Thomas Sowell on Intellectuals and Society

Generally, I find Thomas Sowell’s writing a bit repetitive. He uses the same examples and phrases extensively through any writing he does, and it becomes a bit boring. I don’t know whether this is a problem with the audiobook format or whether reading the book would result in the same boredom. Either way, it’s usually just small pockets of repetition sprinkled in generally great writing.

In Intellectuals and Society, Dr. Sowell takes aim at “professional” intellectuals: those academicians, politicians, “journalists,” advocates, and public-facing social engineers that steer society from “on high.” Early in the book, Sowell outlined two different worldviews, the “tragic” worldview that views life as a series of minute tradeoffs versus the “anointed” worldview that views life as a top-down progression toward perfection. On a high level, he equates the “anointed” view with big-government liberalism and the “tragic” view with small-government conservatism. This is where I take slight issue with his generalization. I think that these views are more cross-spectral strata than split by political ideology. To an extent, progressives are more susceptible to “daddy gubmint” mentality (the “anointed” view) than conservatives, but both sides are quite willing to rely on experts, “verbal virtuosity” (a phrase Sowell coined to describe the virtue signalling elites do to get their way), and logical fallacy.

 

He then spent some time describing the techniques intellectuals use to pull the wool over the eyes of their society. This section was a bit repetitive, because every single technique was an “argument without an argument” and “verbal virtuosity.” Nonetheless, Sowell’s detailed analysis cuts the legs out from under the most common and relied upon tactics of the misinformative intelligentsia. The most lasting concept from this section was the idea that these people aren’t intentionally lying, but are happy to stop at the most superficial analysis of their worldview when the so-called evidence confirms their biases. Rationalization sweeps away any non-conforming data. From there, the “vision of the anointed” adds a moral tinge that stops them from rethinking their worldview when the evidence mounts against it. Besides stylistic criticism of this section, I have no other criticisms. Sowell nails the pseudo-intellectualism that only tangentially relates to reality.

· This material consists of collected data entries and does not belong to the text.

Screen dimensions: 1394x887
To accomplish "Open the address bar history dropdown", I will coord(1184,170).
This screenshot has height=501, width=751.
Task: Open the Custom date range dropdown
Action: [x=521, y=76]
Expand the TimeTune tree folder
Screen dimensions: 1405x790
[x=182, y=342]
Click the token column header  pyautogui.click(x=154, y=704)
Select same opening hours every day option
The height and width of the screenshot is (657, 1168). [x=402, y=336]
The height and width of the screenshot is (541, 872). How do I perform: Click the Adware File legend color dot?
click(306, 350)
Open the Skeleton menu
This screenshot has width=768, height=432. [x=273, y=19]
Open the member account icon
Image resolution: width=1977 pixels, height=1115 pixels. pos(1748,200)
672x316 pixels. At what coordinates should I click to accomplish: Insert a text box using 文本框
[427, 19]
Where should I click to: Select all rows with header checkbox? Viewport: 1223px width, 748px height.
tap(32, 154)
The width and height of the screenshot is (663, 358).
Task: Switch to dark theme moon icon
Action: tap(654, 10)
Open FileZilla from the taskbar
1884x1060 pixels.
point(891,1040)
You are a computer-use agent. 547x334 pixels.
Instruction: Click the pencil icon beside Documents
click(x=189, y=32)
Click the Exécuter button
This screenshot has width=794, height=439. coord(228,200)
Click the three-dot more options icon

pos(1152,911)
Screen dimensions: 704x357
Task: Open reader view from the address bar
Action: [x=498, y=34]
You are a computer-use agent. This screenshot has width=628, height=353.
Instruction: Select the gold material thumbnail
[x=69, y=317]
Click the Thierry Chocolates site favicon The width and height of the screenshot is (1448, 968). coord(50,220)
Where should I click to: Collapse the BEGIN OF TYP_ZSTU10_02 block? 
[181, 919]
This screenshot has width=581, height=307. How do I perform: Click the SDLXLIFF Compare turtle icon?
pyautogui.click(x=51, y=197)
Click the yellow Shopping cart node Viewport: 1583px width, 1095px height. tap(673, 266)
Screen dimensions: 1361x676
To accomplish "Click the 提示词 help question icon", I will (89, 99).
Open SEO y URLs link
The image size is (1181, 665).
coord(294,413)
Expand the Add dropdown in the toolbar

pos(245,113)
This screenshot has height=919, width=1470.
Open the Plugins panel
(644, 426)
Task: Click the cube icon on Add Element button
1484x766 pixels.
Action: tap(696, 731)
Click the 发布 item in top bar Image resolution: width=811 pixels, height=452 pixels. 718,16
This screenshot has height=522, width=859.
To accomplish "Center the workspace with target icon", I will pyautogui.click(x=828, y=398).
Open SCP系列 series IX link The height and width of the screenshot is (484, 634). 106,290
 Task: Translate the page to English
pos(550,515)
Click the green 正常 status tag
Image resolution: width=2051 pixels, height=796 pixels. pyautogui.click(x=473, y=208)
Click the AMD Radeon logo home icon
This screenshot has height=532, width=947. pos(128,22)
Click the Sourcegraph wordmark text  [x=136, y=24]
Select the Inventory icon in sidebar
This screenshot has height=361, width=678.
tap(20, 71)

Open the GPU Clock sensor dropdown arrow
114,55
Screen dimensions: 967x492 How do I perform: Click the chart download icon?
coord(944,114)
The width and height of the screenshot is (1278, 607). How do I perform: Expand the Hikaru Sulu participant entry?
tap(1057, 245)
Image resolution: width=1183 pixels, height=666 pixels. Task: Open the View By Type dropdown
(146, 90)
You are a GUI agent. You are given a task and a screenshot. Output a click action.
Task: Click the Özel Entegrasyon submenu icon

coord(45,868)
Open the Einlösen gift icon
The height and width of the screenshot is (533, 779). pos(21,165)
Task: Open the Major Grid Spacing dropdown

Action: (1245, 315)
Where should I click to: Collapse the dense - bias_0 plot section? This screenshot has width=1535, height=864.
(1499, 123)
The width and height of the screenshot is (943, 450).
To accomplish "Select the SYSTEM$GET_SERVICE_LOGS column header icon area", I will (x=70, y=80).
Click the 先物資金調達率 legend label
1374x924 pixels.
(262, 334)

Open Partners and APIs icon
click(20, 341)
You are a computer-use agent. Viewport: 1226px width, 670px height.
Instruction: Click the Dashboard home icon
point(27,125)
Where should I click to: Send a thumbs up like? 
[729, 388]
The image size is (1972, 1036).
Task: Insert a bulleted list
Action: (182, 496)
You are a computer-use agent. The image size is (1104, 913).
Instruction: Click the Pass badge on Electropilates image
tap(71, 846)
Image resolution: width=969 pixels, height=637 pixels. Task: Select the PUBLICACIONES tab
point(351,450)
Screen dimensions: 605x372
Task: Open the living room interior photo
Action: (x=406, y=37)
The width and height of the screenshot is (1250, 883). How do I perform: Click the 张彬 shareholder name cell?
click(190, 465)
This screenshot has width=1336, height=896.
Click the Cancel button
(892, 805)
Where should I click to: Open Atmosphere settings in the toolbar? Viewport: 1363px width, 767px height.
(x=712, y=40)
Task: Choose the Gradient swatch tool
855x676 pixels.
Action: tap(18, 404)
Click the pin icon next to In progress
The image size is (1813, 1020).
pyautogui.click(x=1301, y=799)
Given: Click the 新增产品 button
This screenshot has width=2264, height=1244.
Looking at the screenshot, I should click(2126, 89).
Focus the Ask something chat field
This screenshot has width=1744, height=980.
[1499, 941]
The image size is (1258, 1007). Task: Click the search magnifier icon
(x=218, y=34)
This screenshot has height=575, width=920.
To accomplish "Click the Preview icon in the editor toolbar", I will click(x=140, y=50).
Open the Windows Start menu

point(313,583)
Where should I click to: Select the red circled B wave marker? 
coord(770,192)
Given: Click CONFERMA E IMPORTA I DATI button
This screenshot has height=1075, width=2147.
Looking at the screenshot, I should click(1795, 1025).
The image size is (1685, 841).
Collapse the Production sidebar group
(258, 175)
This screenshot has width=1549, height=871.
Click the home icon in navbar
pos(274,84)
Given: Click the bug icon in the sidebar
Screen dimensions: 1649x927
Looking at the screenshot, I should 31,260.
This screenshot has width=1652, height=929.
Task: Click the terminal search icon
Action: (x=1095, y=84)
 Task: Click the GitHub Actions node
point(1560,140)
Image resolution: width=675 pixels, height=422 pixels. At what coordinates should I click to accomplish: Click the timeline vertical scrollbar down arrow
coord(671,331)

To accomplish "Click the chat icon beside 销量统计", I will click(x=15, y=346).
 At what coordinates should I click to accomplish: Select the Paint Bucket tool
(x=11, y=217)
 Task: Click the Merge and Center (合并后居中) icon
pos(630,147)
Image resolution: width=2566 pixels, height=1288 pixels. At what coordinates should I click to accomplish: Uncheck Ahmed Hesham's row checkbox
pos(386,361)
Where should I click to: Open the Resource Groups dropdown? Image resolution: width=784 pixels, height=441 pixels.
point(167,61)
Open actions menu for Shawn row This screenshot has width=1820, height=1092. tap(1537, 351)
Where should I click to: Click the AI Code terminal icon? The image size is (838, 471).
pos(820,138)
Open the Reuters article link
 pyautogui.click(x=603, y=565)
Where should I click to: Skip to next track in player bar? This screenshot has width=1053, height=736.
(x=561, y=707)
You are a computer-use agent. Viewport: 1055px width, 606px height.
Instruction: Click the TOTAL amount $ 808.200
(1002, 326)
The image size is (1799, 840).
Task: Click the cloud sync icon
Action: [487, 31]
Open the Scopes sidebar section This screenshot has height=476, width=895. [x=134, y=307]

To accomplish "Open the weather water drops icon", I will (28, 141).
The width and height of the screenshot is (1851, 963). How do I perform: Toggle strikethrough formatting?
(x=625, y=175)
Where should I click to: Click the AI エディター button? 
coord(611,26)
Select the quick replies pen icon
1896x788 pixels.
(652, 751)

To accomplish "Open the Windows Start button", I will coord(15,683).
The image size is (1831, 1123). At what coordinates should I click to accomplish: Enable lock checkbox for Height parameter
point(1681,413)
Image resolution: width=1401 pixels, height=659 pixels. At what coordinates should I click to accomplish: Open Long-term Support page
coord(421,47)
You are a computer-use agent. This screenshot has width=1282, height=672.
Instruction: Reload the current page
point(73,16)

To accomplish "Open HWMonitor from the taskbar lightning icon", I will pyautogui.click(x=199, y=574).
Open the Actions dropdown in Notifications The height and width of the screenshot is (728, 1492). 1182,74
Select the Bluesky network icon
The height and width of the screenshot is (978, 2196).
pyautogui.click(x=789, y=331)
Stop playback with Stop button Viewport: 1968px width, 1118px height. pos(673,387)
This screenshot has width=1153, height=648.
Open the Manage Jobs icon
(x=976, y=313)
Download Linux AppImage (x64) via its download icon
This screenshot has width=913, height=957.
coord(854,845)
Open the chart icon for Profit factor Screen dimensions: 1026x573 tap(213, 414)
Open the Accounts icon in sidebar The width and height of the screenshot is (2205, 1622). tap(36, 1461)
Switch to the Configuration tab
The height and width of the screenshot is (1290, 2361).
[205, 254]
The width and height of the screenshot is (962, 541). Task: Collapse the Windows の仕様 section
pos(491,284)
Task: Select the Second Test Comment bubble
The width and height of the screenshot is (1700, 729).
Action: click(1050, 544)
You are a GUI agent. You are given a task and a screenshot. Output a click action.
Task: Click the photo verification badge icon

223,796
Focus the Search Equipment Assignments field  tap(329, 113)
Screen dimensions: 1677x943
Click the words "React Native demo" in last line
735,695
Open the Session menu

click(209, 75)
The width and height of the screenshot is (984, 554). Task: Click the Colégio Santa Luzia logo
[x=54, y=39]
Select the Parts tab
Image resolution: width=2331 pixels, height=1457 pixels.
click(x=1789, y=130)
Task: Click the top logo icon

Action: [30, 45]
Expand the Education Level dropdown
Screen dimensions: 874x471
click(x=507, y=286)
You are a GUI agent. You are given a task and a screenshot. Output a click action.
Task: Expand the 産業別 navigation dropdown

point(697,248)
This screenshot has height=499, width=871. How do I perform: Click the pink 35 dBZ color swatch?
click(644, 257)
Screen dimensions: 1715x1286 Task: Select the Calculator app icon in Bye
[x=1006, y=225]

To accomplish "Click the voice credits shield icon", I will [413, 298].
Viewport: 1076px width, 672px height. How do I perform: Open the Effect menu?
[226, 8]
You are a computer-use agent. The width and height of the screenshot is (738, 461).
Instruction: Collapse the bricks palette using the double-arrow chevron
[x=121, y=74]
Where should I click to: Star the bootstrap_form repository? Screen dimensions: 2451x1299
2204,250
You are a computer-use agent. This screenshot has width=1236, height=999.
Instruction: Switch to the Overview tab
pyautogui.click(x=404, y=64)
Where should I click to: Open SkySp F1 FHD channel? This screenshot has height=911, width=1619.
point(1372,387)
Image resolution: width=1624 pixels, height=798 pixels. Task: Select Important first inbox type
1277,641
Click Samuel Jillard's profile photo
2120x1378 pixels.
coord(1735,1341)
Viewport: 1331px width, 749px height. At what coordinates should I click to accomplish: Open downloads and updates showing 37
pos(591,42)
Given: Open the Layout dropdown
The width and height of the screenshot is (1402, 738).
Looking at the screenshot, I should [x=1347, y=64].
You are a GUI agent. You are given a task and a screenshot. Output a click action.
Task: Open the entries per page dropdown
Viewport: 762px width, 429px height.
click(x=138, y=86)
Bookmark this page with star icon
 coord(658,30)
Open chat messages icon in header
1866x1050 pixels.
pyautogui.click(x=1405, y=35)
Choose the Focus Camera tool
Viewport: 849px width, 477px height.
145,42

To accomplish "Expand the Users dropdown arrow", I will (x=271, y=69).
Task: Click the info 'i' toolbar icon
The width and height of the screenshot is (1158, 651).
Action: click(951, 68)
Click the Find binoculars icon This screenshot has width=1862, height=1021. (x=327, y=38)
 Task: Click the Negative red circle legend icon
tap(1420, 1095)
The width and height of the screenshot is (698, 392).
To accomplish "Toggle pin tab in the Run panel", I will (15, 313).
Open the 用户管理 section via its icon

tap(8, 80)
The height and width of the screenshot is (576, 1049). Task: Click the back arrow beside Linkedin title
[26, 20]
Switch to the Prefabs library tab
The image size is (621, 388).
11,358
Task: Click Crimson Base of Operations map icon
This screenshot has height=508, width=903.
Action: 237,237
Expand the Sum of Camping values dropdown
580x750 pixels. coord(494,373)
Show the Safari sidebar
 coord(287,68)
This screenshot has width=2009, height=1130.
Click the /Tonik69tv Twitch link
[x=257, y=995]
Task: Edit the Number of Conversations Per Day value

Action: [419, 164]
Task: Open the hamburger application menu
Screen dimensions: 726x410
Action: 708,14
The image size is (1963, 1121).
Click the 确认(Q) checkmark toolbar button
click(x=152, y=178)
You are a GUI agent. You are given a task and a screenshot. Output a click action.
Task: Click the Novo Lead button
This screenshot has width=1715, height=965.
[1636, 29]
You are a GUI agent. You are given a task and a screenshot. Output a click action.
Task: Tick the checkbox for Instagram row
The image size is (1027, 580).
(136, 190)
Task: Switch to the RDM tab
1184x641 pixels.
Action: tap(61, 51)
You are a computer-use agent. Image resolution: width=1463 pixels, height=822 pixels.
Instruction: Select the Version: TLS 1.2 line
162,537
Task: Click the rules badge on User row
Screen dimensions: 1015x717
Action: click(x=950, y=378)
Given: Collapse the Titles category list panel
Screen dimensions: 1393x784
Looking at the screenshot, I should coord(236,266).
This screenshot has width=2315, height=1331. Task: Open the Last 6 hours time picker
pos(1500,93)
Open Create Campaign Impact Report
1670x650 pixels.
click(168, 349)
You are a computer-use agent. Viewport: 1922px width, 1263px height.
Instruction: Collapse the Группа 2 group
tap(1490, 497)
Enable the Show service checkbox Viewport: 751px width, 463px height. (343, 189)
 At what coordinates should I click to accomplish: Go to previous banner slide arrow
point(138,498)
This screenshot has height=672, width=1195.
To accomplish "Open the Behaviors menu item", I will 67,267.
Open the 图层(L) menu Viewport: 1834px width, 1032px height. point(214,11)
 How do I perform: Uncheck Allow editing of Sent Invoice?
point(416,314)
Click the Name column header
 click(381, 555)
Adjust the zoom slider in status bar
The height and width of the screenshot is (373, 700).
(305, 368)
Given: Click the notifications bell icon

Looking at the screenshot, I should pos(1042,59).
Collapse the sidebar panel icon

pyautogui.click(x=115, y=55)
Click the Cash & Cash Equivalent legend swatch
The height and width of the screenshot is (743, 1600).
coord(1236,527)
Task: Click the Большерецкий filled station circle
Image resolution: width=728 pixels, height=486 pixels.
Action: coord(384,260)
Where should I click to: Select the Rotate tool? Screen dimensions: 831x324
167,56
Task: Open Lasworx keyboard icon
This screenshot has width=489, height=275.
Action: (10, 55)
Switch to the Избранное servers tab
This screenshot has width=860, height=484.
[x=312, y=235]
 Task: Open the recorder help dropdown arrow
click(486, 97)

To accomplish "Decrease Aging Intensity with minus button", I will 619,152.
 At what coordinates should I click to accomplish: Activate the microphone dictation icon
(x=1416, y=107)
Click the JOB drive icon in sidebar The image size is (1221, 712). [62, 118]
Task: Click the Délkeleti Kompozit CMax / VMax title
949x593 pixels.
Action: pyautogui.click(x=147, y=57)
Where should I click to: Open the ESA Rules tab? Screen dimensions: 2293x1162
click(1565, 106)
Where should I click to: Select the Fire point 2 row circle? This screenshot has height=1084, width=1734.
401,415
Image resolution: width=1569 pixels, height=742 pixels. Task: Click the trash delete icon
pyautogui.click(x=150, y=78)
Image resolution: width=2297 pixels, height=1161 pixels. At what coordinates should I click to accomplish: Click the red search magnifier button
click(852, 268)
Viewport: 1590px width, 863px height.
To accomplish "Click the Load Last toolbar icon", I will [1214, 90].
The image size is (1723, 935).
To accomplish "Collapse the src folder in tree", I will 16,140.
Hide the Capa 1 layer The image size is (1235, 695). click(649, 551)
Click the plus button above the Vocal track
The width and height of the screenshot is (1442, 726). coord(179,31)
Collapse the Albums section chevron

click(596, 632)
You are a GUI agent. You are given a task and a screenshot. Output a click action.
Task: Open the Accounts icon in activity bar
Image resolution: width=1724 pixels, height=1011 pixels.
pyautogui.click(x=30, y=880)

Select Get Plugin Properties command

After setting down his framework, Sowell proceeded to step through multiple examples, each of a massive failure of the intelligentsia to grasp reality, resulting in widespread harm to society. Sowell’s magnum opus is his detailed and excoriative dressing down of the intellectuals that agitated for disarmament in the interwar period in the early 20th century. In authoritative fashion, Sowell steps through the accumulating evidence against pacifism, the continued headlong dive into pacifism by the intellectuals of Britain and France, and the graphic unraveling of their belief system in World War II. In going through their flawed worldview, Sowell didn’t shy away from showing the modern branches thought still relying on the flawed assumptions of the 20s and 30s.

While Intellectuals and Society wasn’t as good as Basic Economics as a whole, Sowell’s utter dismantling of the interwar progressive pacifists is the best I’ve ever read from him. The book is also short enough that you can finish it quickly. The repetition didn’t annoy me nearly as much as it did in Basic Economics. Overall it’s a good read, and Sowell’s take on interwar appeasement is worth the price of admission on its own. I give it four trash can lids out of five.